Stopping repossession with bankruptcy is possible on a temporary basis because a bankruptcy court enters an automatic stay when a person files a petition for bankruptcy. An automatic stay is a court order that prevents creditors from taking any further action, including repossession, to collect on a debt. The person filing the petition for bankruptcy is a petitioner. A creditor that takes action to repossess an item of property is a secured creditor, which means the creditor is entitled to repossess a specific piece of property. An automatic stay temporarily stops repossession, which enables the petitioner to decide whether to eliminate the debt on the property or to restructure the payment obligation on the debt.

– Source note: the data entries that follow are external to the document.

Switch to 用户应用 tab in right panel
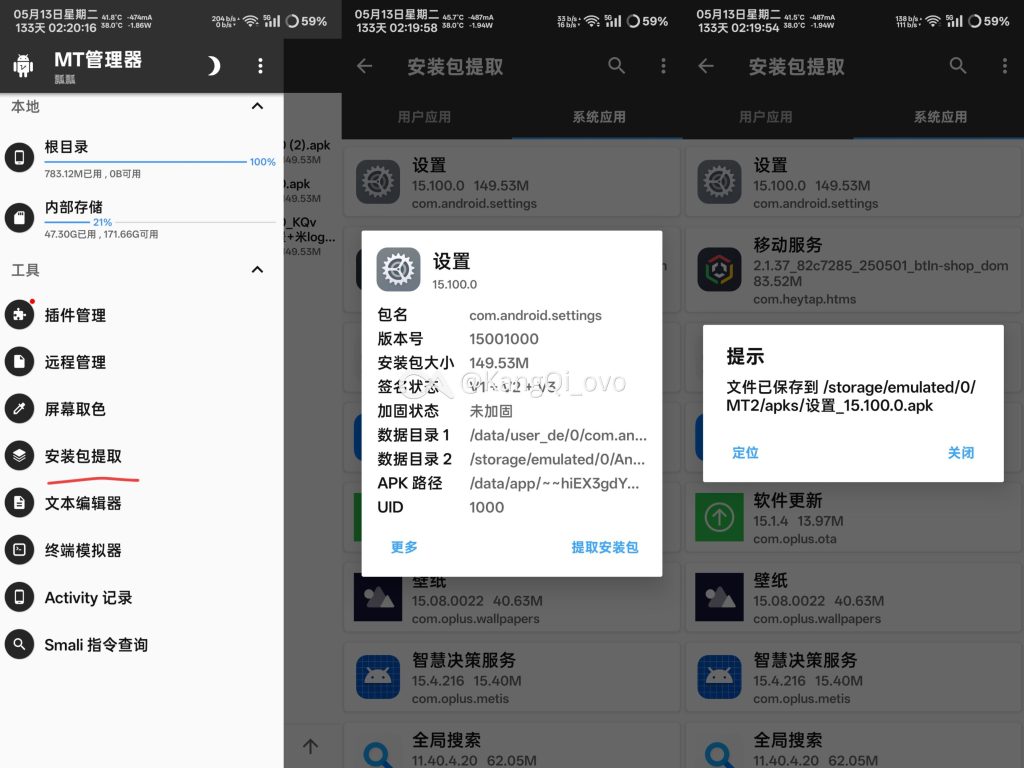The image size is (1024, 768). point(766,117)
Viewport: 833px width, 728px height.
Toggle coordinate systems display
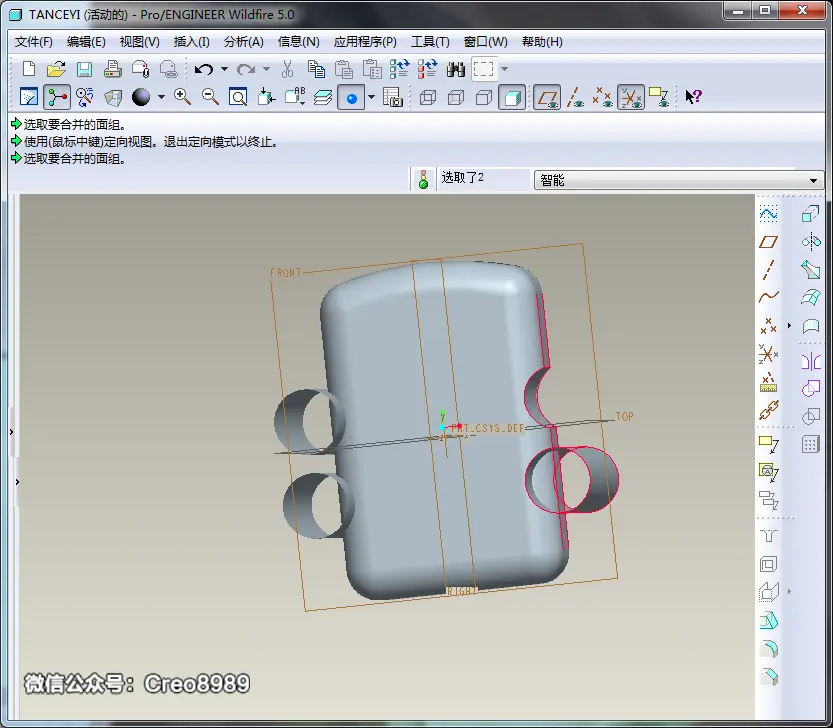point(631,97)
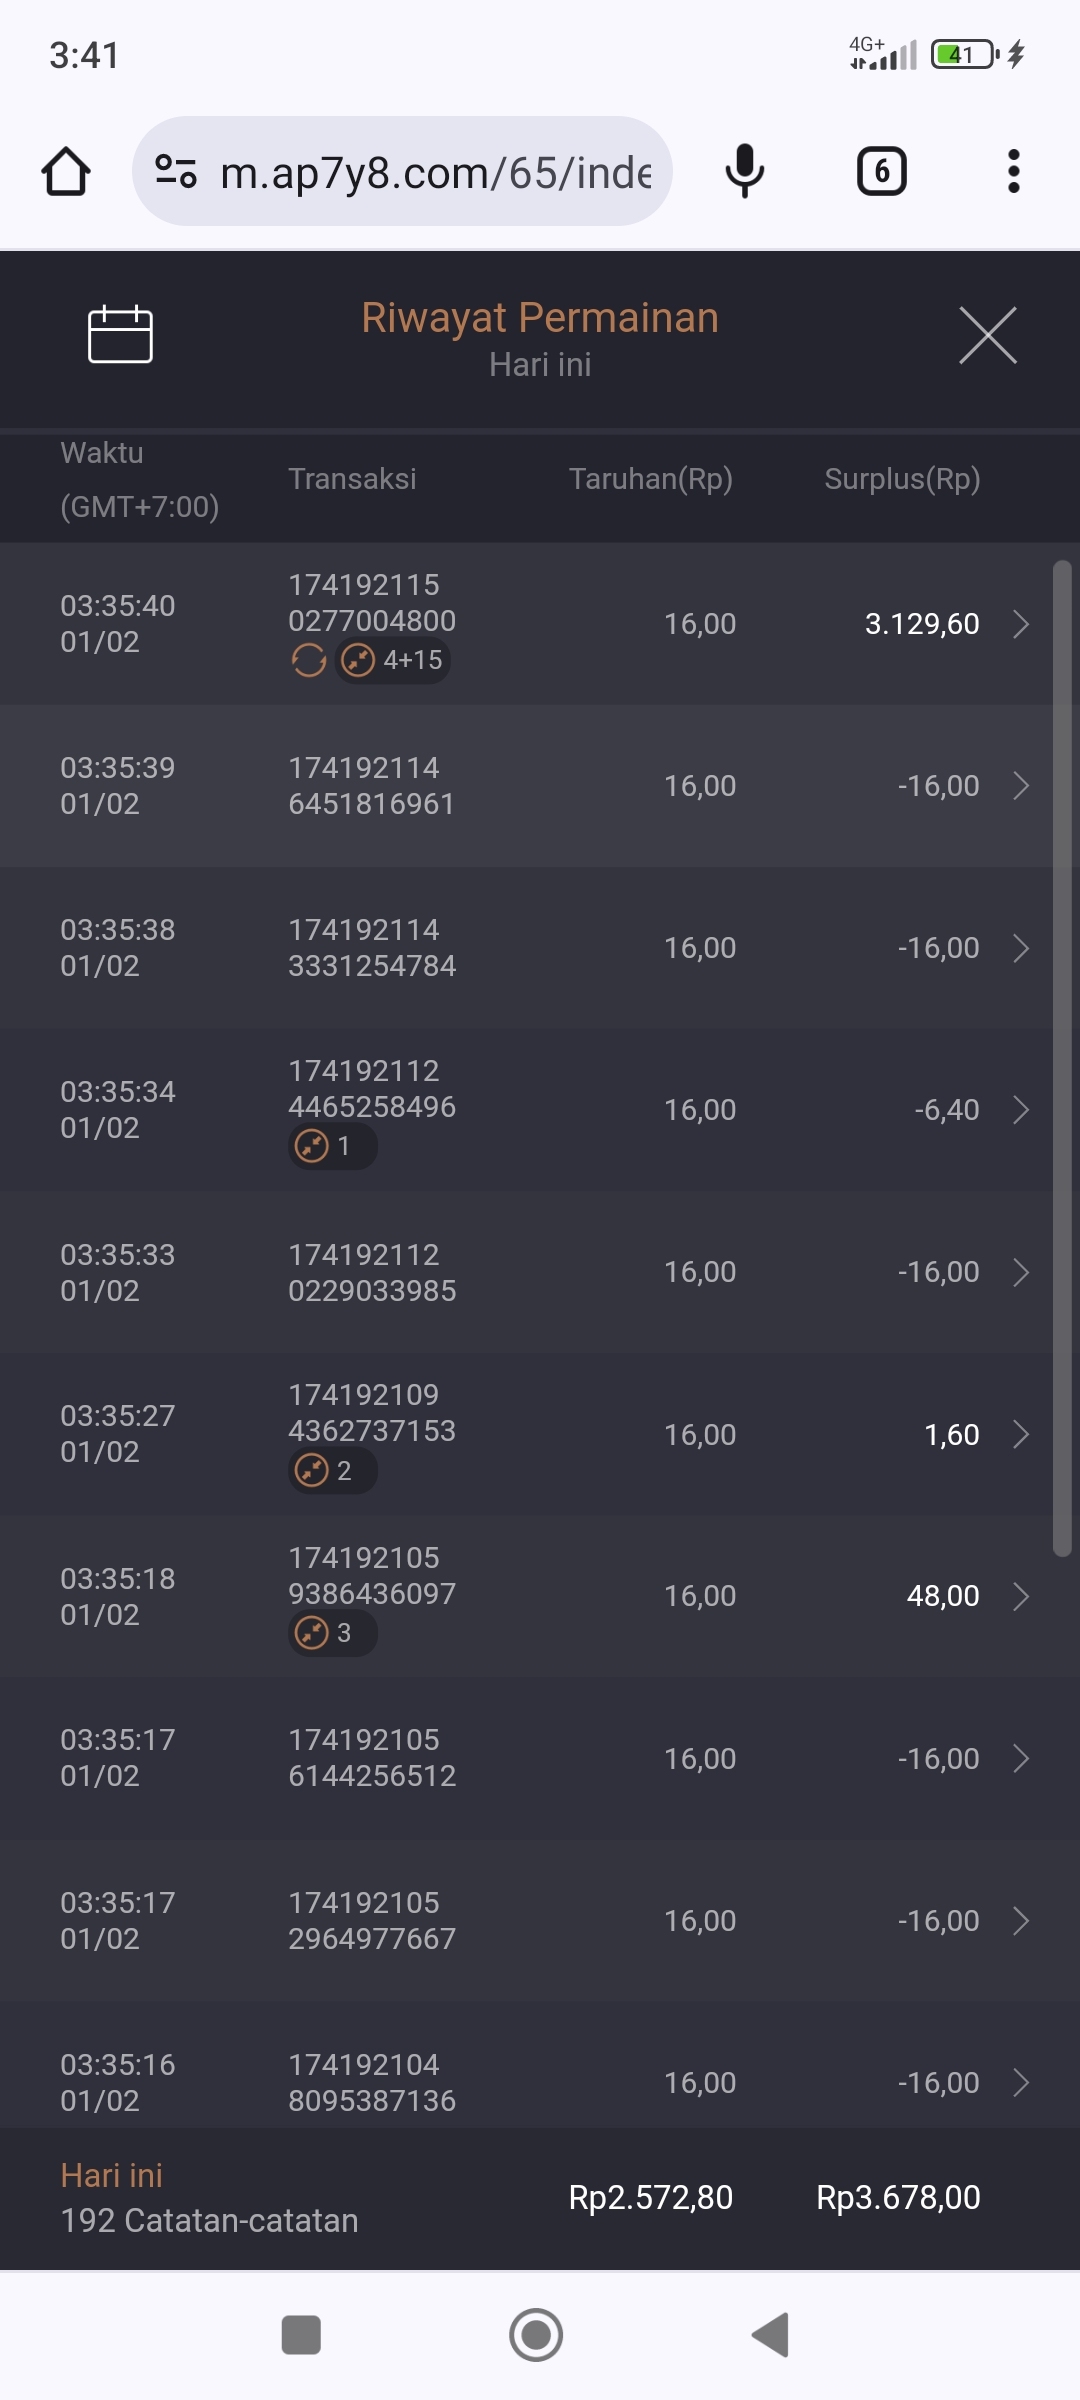The height and width of the screenshot is (2400, 1080).
Task: Open the browser tab switcher showing 6
Action: 881,172
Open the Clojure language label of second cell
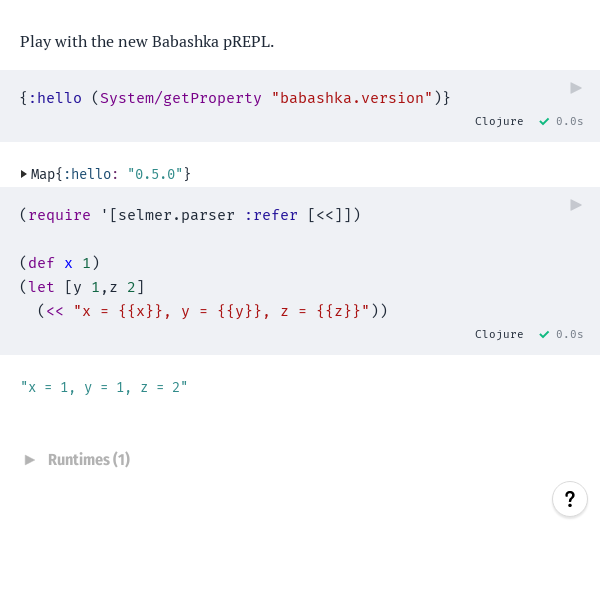600x600 pixels. click(499, 334)
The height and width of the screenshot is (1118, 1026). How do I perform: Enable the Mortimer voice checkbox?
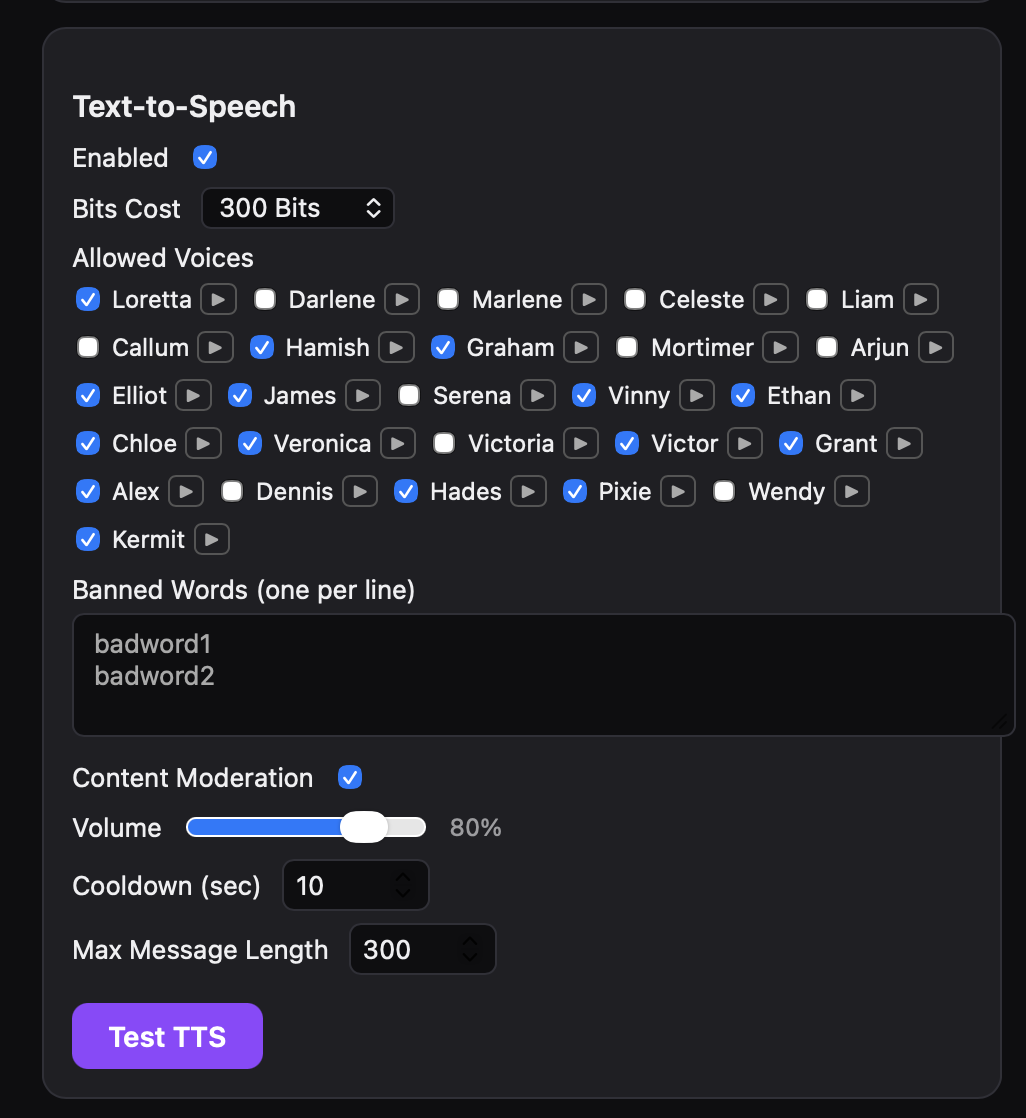[626, 347]

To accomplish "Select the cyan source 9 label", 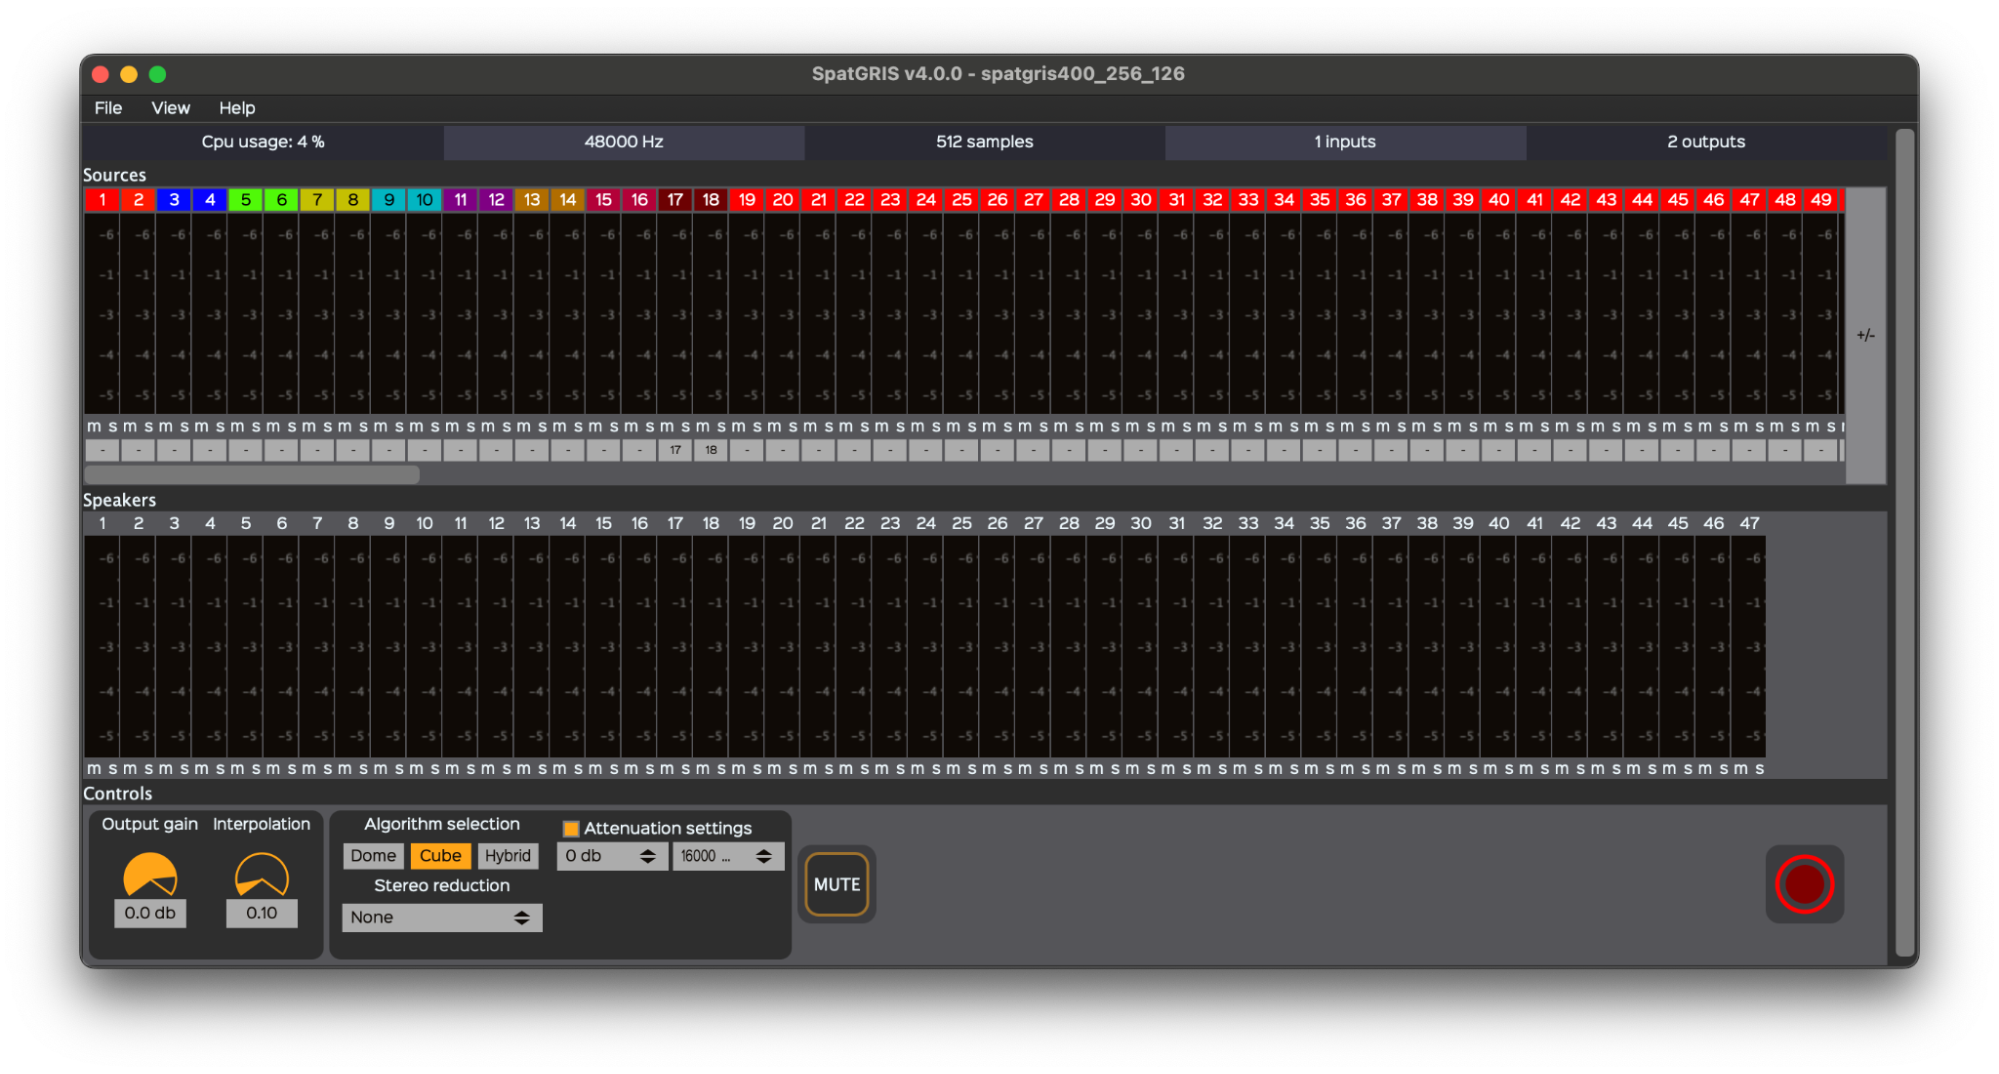I will click(x=389, y=200).
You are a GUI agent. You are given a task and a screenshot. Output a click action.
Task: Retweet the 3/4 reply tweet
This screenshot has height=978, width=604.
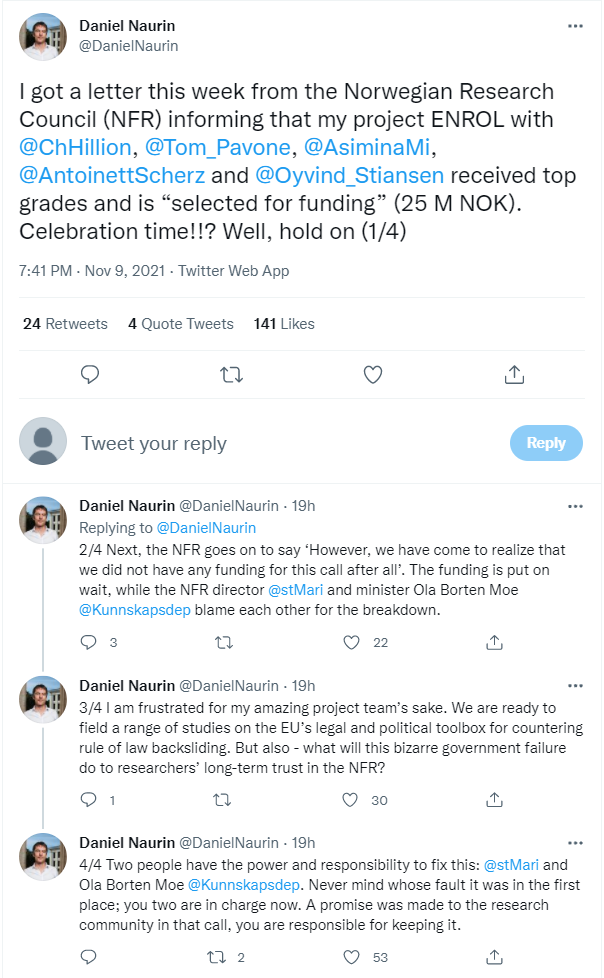click(225, 800)
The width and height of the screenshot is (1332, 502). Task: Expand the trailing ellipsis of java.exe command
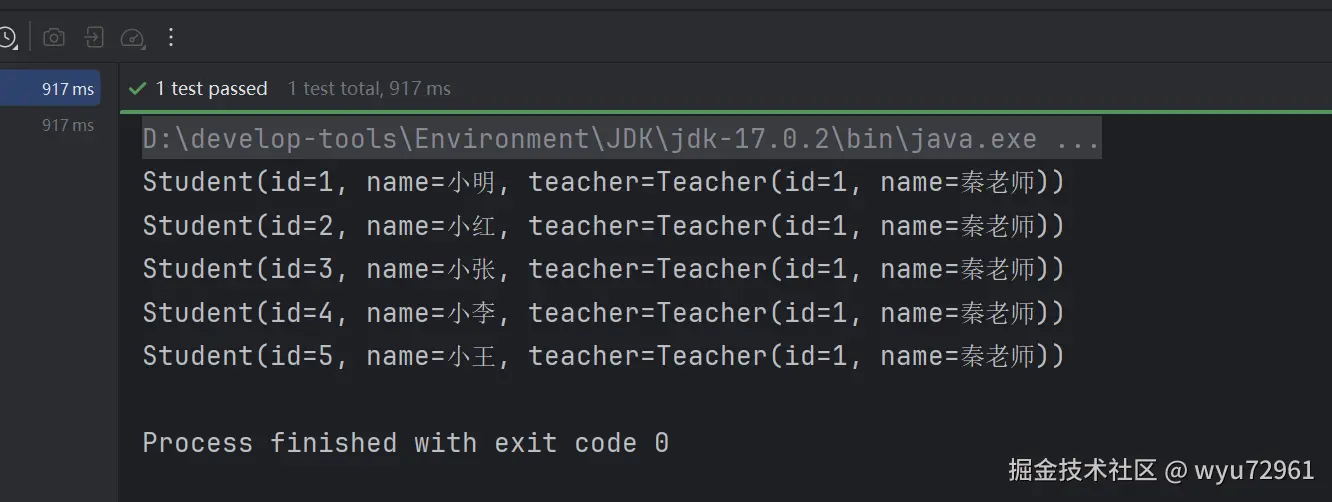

A secured creditor ordinarily may repossess a certain piece of property when a person uses the property as collateral to secure a loan. A creditor that takes action to repossess ordinarily must sell the property to satisfy the unpaid balance on a loan. If the money from the sale is not sufficient to pay off the loan, the creditor may take legal action against the borrower to satisfy the remaining balance. A person may use bankruptcy to prevent the repossession by filing a petition with the court. Moreover, if a creditor has already repossessed a piece of property, a court can enter an order that requires the creditor to return the property.
A petitioner that has stopped repossession with bankruptcy must then decide whether to keep the property. If the petitioner wants to stop repossession with bankruptcy permanently, then the petitioner must reaffirm the debt. This means the petitioner must sign a reaffirmation agreement that will obligate the petitioner to resume making payments until he or she pays off the debt. The bankruptcy court may restructure the payment obligation to decrease the monthly payment amount. Interest will continue to accumulate on the debt.
Alternately, a petitioner that stopped repossession with bankruptcy may decide it is best to eliminate the debt and allow repossession. A creditor is then able to take the property and sell it to satisfy the debt. The creditor will have no further recourse against the petitioner because the bankruptcy will eliminate any remaining balance on the debt. This will depend on whether a petitioner is seeking to eliminate debts or to reorganize debts. A Chapter 7 bankruptcy eliminates debt, and a Chapter 13 bankruptcy restructures a petitioner’s payment obligations.
A bankruptcy attorney can advise a person who has used bankruptcy to stop repossession about whether he or she should reaffirm a debt on a specific item of property. In most instances, it is not in a petitioner’s best interests to reaffirm a debt, because most property depreciates. In addition, a person can better use his or her resources to get a fresh financial start. Stopping repossession with bankruptcy, however, will give the person time to think about his or her financial situation and decide whether to keep the property or relinquish it.